Ring Nebula's Spectrum
Ring Nebula's Spectrum
Picture of the Ring Nebula (M57) taken with a Canon T2i DSLR and an RSpec Star Analyser 100 diffraction grating on a 10-inch Ritchey-Chretien telescope at f/9. The diffraction grating generated the spectra seen in the image. Well to the right of each star is the star’s spectrum. The Ring Nebula is the ring-shaped object just to the left of center in the image. Its spectrum also appears to its right. Interestingly, its spectrum appears to consist of only two wavelengths, a red one and a cyan one. The red one is H-alpha (656 nm). The cyan-colored one is O-III (501 nm). We don’t see a broad spectrum because the Ring Nebula, like most nebulae in the Milky Way galaxy, is an emission nebula. The picture is a stack of 60 one-minute unguided exposures. [OPN 2023 Photo Contest Second Place]
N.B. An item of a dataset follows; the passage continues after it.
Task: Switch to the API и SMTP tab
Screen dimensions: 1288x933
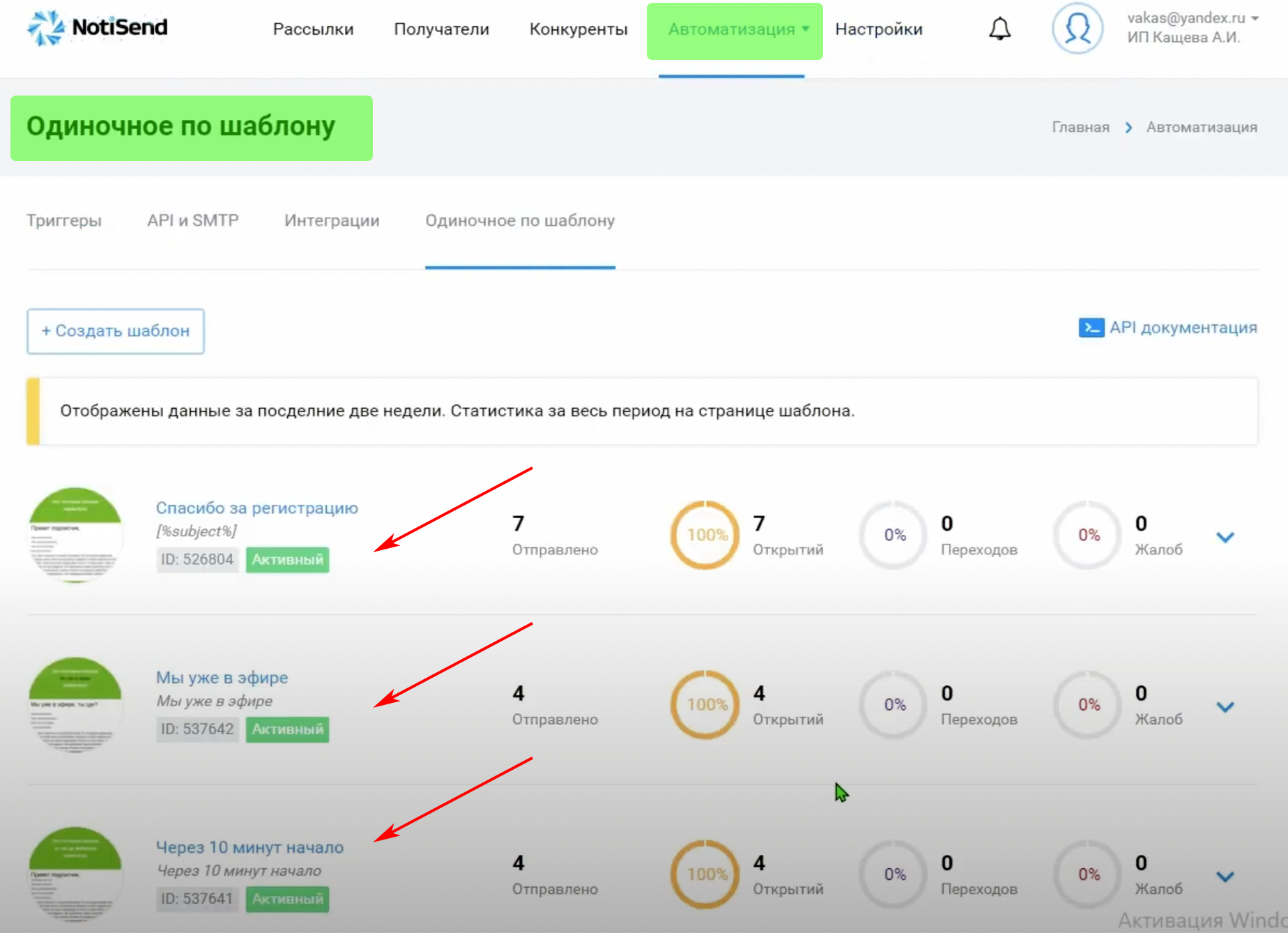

—Robert Vanderbei, Princeton University, Belle Mead, New Jersey, USA

01 Dec 2023

Fighter Jet Rainbow Vapor
Fighter Jet Rainbow Vapor
The Eurofighter Typhoon “Blackjack” performs at the Ayr International Airshow, UK. At transonic speeds, the local pressure behind the wings drops considerably and the surrounding air is sucked in and supercooled to form a vapor cone of liquid water and ice crystals. When the cone is viewed from a specific angle, the sun is refracted into its constituent wavelengths, resulting in a spectacular rainbow cone that lasts a split second. Images captured with a Nikon D5600 with  Nikkor 55-300mm lens. The vibrance, saturation and clarity were enhanced in Lightroom to make the effect more clear.  Three consecutive images were panoramic stitched using Microsoft Image Composite Editor. [OPN 2023 Photo Contest Third Place Tie]


—Kevin Mitchell, University of Glasgow, UK

01 Dec 2023

Liquid Jet with Blue Laser
Liquid Jet with Blue Laser
This image captures the intersection of engineering, physics and chemistry in the realm of optical-pump THz-probe spectroscopy. A blue laser momentarily renders the liquid jet impervious to THz radiation, creating the surreal image submitted here as well as the fastest triggerable electrical switch known to date (APL Photon., doi: 10.1063/5.0130236).[OPN 2023 Photo Contest Third Place Tie]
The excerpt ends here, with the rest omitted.